*** Opening Source document ***

Local Miss Duckie reported Mister Dog.
Dangle Miss Duckie reported Mister Frog.
Bonkers Mister Bear reported Miss Duckie.

In the gap and resumptive pronoun conditions, on the other hand, there must be an unresolved wh-dependency when the reader reaches the gap/pronoun so that the pronoun is interpreted as resumptive. To do this, we introduced a new argument position by using the verb ask to embed the lowest clause inside a weak island. Unlike the previous verbs that we used in weak island stimuli (e.g., wonder whether, understand why, consider whether) ask allows an optional direct object before its clausal complement, as in “ask (someone) whether.…” In the ordinary pronoun condition, the dependency terminates in this position with a gap, so the subsequent pronoun is unambiguously an ordinary pronoun.

In the gap and resumptive pronoun conditions, we filled this direct object position of ask with the first person pronoun I, thereby keeping the dependency open. The choice of I was deemed optimal because it cannot be a referent for the resumptive pronoun as the two have different person features (him cannot be used to refer to I). It also added less of a working memory burden relative to the ordinary pronoun condition than names or full noun phrases would have (Lewis, 1996). Thus, across conditions, the REFERRING ELEMENT had the same syntactic role (direct object), thematic role (patient), and semantic role (the character who was reported to the boss).

Multiple choice options were the same across conditions and appeared in random order. Because the referent of the ordinary pronoun is ambiguous by design, there is no “target” interpretation; we therefore refer to this as the “distant/target” option.

Procedure..

The experiment was hosted on Ibex Farm (Drummond, 2013). Instructions stated: “In this experiment, you will answer comprehension questions about 3 sentences. The whole task should take just a minute or two. When doing the experiment we ask that you stay focused and avoid distractions like multitasking. Please do not listen to music with words. Underneath each sentence there will appear four possible interpretations. Select the one that is most likely to be true based on the sentence.” Participants started with a practice trial, followed by a filler trial, followed by the critical trial. No feedback was given.

*** Closing Source document ***
*** Opening Information shown ***

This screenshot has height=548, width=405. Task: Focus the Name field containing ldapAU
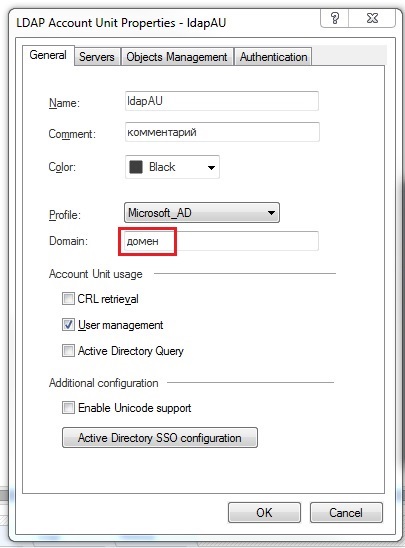point(222,101)
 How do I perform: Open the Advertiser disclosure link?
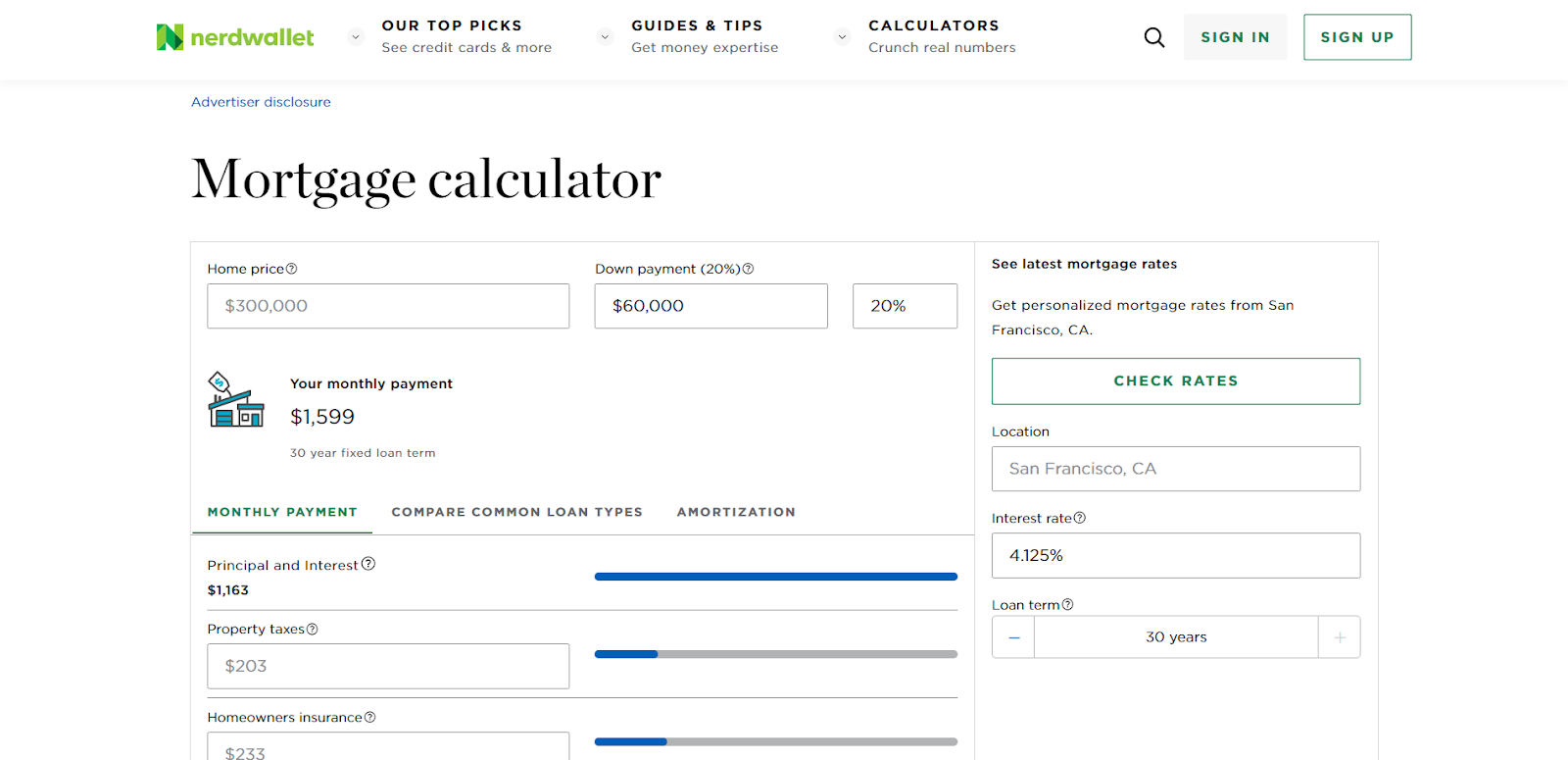click(x=261, y=102)
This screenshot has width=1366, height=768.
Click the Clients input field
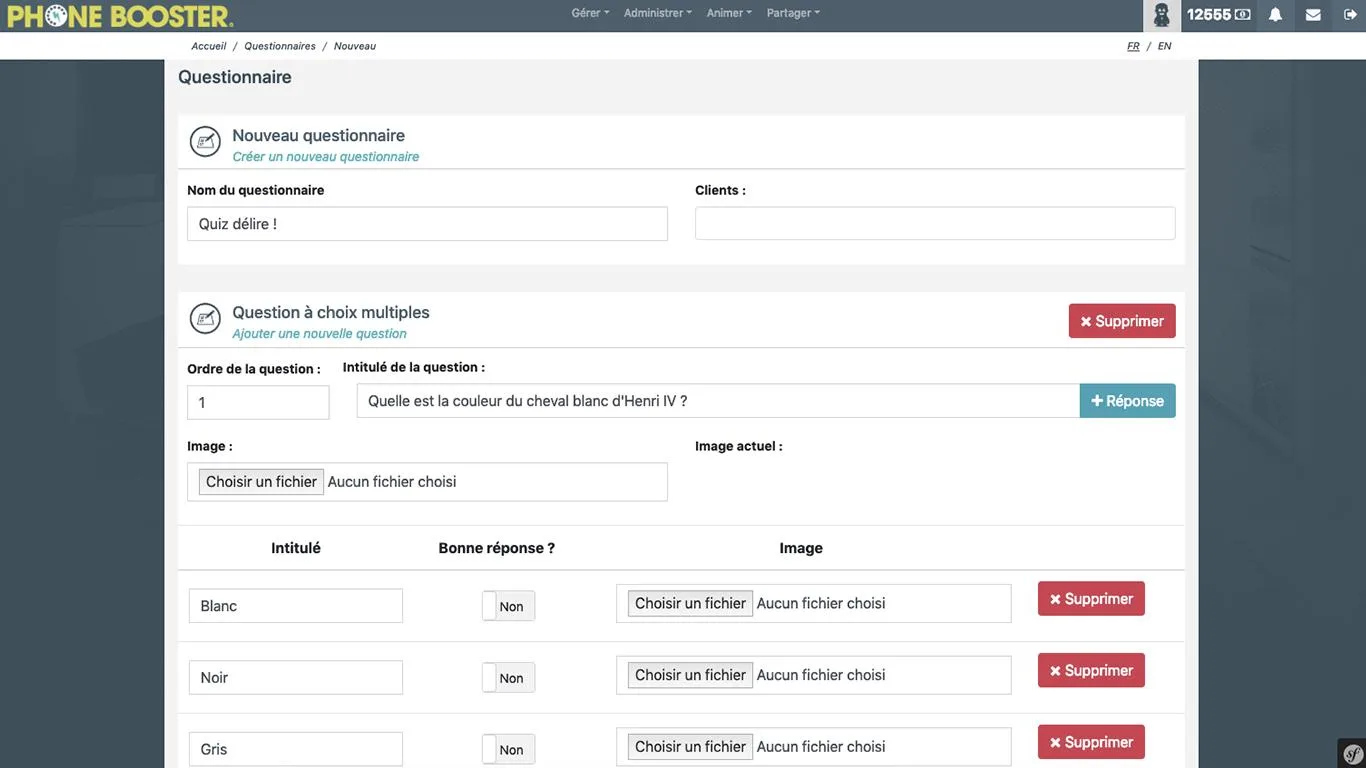click(935, 223)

*** Closing Information shown ***

Your instructions:
Copy the experiment description from "Multiple choice options" to "feedback was given.", switching "filler trial" to "warm-up trial". These lines were taken from a separate source.

Task output:
Multiple choice options were the same across conditions and appeared in random order. Because the referent of the ordinary pronoun is ambiguous by design, there is no “target” interpretation; we therefore refer to this as the “distant/target” option.

Procedure..

The experiment was hosted on Ibex Farm (Drummond, 2013). Instructions stated: “In this experiment, you will answer comprehension questions about 3 sentences. The whole task should take just a minute or two. When doing the experiment we ask that you stay focused and avoid distractions like multitasking. Please do not listen to music with words. Underneath each sentence there will appear four possible interpretations. Select the one that is most likely to be true based on the sentence.” Participants started with a practice trial, followed by a warm-up trial, followed by the critical trial. No feedback was given.